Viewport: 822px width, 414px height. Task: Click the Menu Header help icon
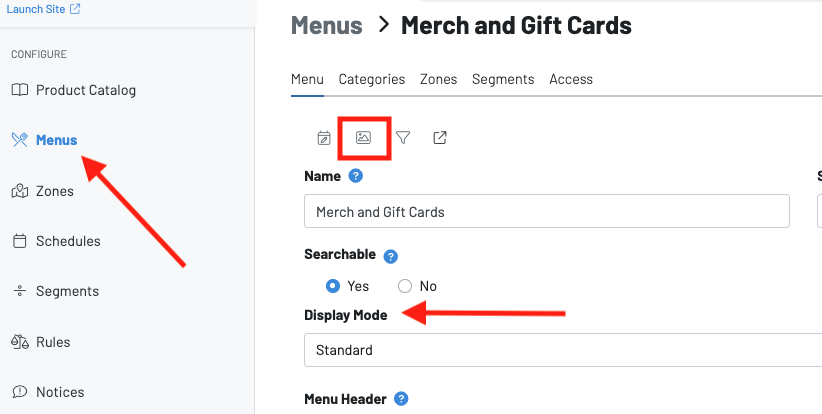[401, 399]
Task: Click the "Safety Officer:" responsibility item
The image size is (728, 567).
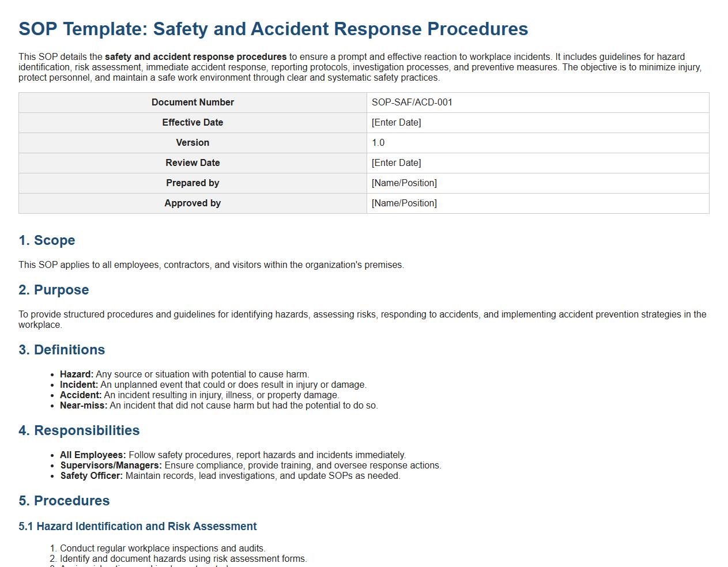Action: [x=92, y=476]
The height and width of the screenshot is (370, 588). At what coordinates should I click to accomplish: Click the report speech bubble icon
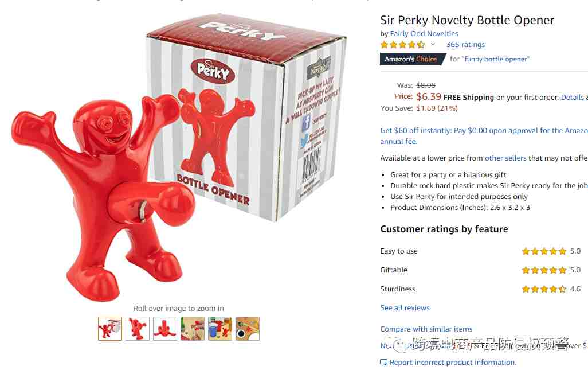coord(383,363)
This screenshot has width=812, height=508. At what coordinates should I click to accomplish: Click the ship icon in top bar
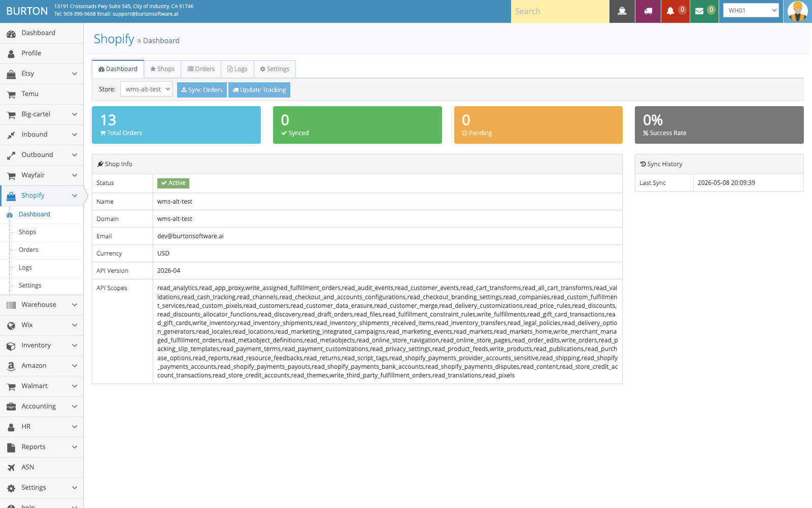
::::
**Task item:**
With the pictures omitted, the material is to be transcribed exactly.

**Completed task:**
Viewport: 822px width, 414px height. Task: Click the Menu Header help icon
[401, 399]
Task: Click the "Safety Officer:" responsibility item
The image size is (728, 567).
Action: [x=92, y=476]
The height and width of the screenshot is (370, 588). At what coordinates should I click to accomplish: Click the report speech bubble icon
coord(383,363)
This screenshot has width=812, height=508. At what coordinates should I click to accomplish: Click the ship icon in top bar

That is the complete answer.